Marc Faber Predicts Catastrophic Stock Crash
I’ve come to envision Marc Faber, renowned publisher of the Gloom, Boom & Doom Report, as continually surrounded by an elite retinue of house guards, bouncers, marksmen and food tasters. After all, he needs no less if he’s going to earn his living bashing the financial world’s most sacred cow: the equities markets.
Now the curmudgeonly contrarian’s at it again; in a recent interview with MarketWatch he catches our attention with a bit of good news: the S&P 500 could easily catapult to 2,300 in the next several months. But he quickly follows up with the not-so-good news, “When it unravels, we’re going to go to 1,100 ….”
If you’re wondering how Marc Faber can muster the nerve to make such a claim, you have to look at his record of predictions. He famously foresaw the 1987 crash, and in his book Tomorrow’s Gold: Asia’s Age of Discovery, he predicted the rise of precious metals, oil, and other commodities. He also predicted the decline of the U.S. dollar since 2002, with a temporary rise mid-2008 before it showed a strong recovery.
But recently Faber’s predictions are less than optimistic. Like Bill Gross of Janus Capital, he’s openly critical of how the world’s central banks pump money into economies to keep them floating. In the grim reckoning he sees coming he feels markets could easily lose five years’ worth of capital gains.
Faber’s worst fears seem to be borne out by last week’s post-Brexit decision by the Bank of England to cut its interest rate to .25%, the lowest level in three centuries, while at the same time pumping £70 billion ($92 billion) of stimulus into Britain’s ill-fated economy. The Bank of England is on shaky ground at the same time the European Central Bank and the Bank of Japan are fighting to deal with their own lackluster growth. “We’re all on the Titanic,” Faber says.
He’s not happy about the value of stocks either, which he feels is largely illusory. In another recent interview on CNBC, he claimed the market has been more driven by acquisitions, buybacks, and takeovers than it has by actual buying. According to Faber, “It’s quite a narrow growth of stocks that have been very strong.”
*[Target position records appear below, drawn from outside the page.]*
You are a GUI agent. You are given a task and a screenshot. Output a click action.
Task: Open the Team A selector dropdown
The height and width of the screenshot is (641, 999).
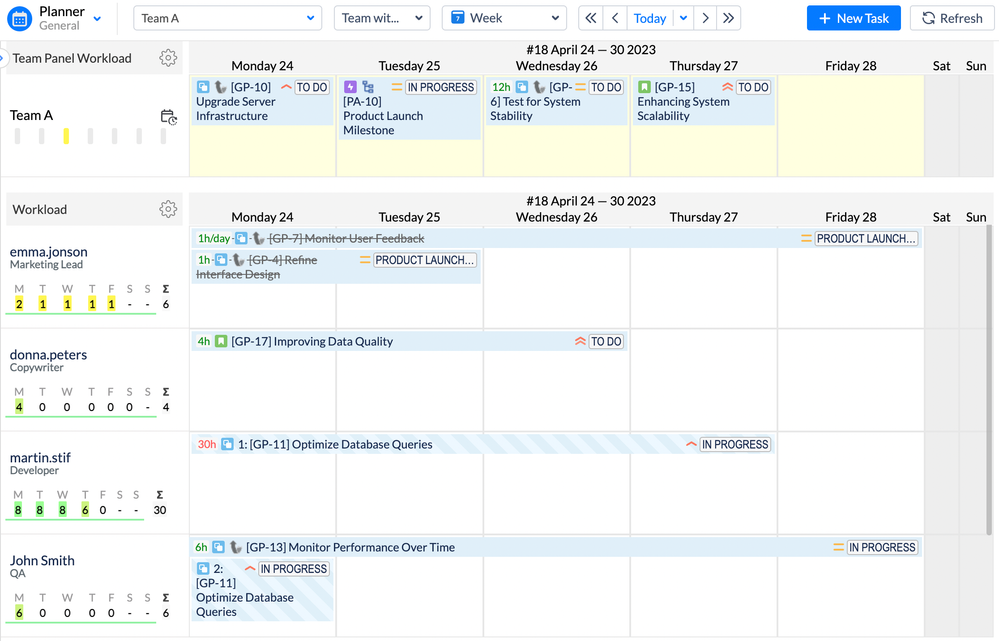(227, 17)
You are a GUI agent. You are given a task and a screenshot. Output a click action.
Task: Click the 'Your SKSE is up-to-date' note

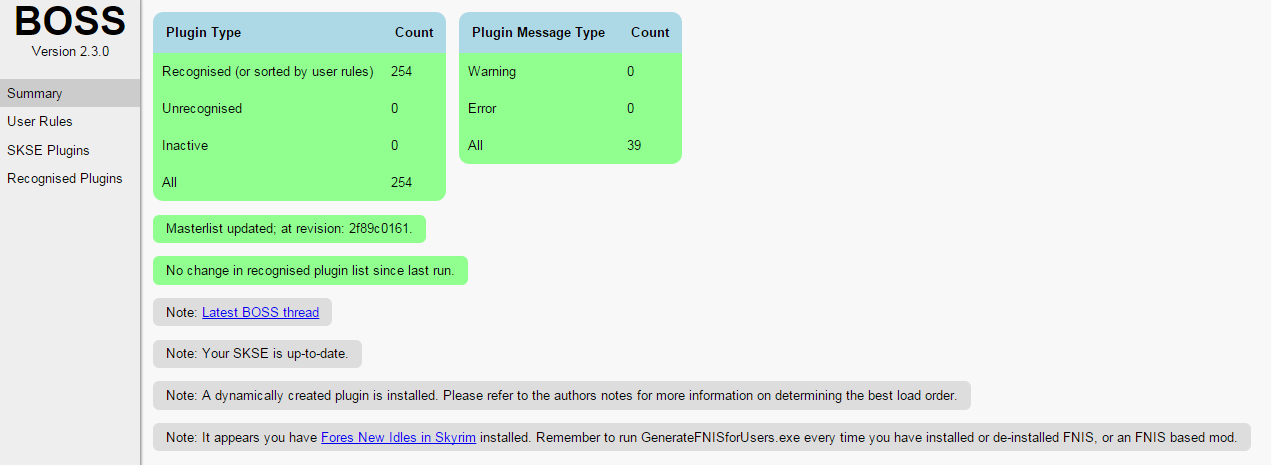pos(257,354)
Apparently, Faber’s such a downer that readers of MarketWatch have complained that the publication offers him an occasional platform—though you’d think they’d be glad of the alternate viewpoint, whether or not they agree. In an unusually frank defense of Marc Faber, an editor’s note offers this perspective, “For MarketWatch, the story isn’t really Faber’s bearish call, it’s the valid points that he makes about the state of the global market.” It goes on to discuss how difficult and exceptional this period of global growth has been.
Foes of Faber’s bearish outlook on stocks would be wise to note that in one arena at least he’s consistently been bullish: Precious metals. That’s not a Johnny-come-lately leap onto the 2016 gold bandwagon; Faber’s enthusiasm for precious metals is long-standing, although on Bloomberg he points out that gold is a particularly strong investment in the post-Brexit world.
Even if you don’t fully share Faber’s curmudgeonly stance, you have to concede that markets are famously cyclical. What’s up today is coming down sometime soon. We also face unprecedented pressures in this new global economy. The world of vacillating currency values, shrinking bond yields and dwindling stock dividends is the one you’ll be retiring into in short order. This makes physical gold one of the few liquid hard assets you can rely on to stabilize and protect your portfolio, plus your twenty-to-thirty year retirement.